"We're not the first people to do it and I hope we won't be the last because I think people should be making games about these topics."
- Artifact 5's Samantha Cook on wanting to see more games tackle the subject of mental health.
In a Noclip Sessions interview published today, producer at Artifact 5 Samantha Cook discusses the challenges of depicting mental health in a surreal way for its upcoming title Anamorphine.
Anamorphine is described as a surrealistic adventure game which aims to depict depression and trauma through a different lens where the normal conventions of a walking simulator don't apply. "We're not using text or voice-over," Cook explains. "We want to try and explore all of this through imagery, through music, through art."
At its core Anamorphine is a story about mental health, following the player character Tyler as he navigates how to support his wife Elena as she struggles with depression. Cook acknowledges how mental health isn't easy to talk about in everyday life and that challenge also translates into design. "You have to think about how to show that in ways that are both true to life but still engaging in a story telling perspective."
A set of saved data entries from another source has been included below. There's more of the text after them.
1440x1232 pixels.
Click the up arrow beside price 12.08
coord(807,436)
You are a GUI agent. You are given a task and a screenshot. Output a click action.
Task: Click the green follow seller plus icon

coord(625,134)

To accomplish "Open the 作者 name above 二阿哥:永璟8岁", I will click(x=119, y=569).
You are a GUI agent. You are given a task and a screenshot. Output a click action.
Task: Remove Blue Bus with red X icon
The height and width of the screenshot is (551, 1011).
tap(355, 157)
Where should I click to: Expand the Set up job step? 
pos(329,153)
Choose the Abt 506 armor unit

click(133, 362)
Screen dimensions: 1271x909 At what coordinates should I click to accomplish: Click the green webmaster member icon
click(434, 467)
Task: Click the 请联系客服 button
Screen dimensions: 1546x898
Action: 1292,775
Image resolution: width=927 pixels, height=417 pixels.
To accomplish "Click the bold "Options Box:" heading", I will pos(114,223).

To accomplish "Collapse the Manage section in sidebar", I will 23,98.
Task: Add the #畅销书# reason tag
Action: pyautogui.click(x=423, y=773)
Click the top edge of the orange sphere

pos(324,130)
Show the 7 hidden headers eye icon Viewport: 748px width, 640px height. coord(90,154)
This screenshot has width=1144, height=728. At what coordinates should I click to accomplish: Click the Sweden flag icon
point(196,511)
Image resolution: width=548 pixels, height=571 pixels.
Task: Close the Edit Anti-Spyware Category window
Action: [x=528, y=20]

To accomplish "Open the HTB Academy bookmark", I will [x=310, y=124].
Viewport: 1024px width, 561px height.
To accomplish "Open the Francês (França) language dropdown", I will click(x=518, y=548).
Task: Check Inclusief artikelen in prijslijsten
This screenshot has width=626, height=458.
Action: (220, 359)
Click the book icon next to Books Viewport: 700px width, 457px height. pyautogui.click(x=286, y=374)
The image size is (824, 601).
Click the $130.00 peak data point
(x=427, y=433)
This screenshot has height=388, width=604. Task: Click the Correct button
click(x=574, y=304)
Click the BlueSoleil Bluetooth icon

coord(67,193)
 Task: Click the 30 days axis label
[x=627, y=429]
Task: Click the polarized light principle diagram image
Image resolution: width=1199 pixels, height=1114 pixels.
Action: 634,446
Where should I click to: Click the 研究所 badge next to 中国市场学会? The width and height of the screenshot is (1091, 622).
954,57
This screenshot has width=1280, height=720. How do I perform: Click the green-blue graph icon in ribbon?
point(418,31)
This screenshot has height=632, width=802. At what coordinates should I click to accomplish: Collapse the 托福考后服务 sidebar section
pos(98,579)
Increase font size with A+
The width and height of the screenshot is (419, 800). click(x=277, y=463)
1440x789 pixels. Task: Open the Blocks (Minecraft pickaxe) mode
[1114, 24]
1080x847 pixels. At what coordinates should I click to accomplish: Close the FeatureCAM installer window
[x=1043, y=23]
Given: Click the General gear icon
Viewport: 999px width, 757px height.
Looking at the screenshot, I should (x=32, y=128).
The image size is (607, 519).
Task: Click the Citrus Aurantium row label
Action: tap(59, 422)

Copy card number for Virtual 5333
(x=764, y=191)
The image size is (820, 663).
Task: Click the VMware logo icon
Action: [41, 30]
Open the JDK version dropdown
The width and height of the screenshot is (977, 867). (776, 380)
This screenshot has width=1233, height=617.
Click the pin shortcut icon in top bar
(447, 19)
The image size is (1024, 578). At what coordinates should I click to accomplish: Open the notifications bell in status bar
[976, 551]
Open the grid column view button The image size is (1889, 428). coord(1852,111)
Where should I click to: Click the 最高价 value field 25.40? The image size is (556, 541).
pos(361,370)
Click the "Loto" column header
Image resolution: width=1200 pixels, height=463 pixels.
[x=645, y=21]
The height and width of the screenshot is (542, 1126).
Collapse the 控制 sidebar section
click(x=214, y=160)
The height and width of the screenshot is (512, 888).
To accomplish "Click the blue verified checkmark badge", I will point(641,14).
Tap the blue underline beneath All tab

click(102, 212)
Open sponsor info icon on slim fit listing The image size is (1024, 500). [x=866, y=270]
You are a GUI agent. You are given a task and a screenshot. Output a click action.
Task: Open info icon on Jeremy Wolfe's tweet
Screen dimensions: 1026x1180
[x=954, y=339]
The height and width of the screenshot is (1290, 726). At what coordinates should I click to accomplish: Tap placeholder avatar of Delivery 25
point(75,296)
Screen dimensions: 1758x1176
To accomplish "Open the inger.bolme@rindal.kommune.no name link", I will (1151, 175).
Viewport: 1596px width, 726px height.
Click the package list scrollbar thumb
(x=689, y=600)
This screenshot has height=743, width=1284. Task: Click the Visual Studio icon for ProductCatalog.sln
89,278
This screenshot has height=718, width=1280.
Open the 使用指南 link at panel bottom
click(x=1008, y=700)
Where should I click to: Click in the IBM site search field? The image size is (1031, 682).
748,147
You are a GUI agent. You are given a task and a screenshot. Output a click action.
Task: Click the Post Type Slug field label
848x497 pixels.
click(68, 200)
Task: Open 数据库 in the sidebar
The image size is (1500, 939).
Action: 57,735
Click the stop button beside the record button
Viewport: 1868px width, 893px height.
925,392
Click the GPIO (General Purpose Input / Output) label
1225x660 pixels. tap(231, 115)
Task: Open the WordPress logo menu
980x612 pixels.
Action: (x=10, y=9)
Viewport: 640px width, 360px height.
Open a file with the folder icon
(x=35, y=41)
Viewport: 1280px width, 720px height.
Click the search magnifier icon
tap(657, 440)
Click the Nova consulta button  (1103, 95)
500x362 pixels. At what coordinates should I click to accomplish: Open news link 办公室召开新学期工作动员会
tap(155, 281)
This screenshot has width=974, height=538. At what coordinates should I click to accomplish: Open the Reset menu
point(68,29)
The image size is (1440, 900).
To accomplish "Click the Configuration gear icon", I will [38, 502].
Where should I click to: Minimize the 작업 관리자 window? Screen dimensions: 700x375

"We like to call it rendering emotions," she says in reference to their approach to design. "We want to take the world and if you, the character, feel like your world is falling apart, the world will literally fall apart around you. Its a way of making the metaphorical literal."
Games have been used as a tool to combat the lows of depression, and Cook encourages that they continue to be used for self care. "I don't even know that it's escapism. Escapism has a negative connotation like it implies we're doing something we shouldn't be. I don't think that's fair."
When asked what she hopes people will get out of playing Anamorphine, Cook thinks for a moment. "I hope they'll come out of it with a sense of how difficult it is to be confronted with mental health issues on a daily basis," she says. "Its okay to talk about depression. It's okay to talk about trauma. We need to do that more."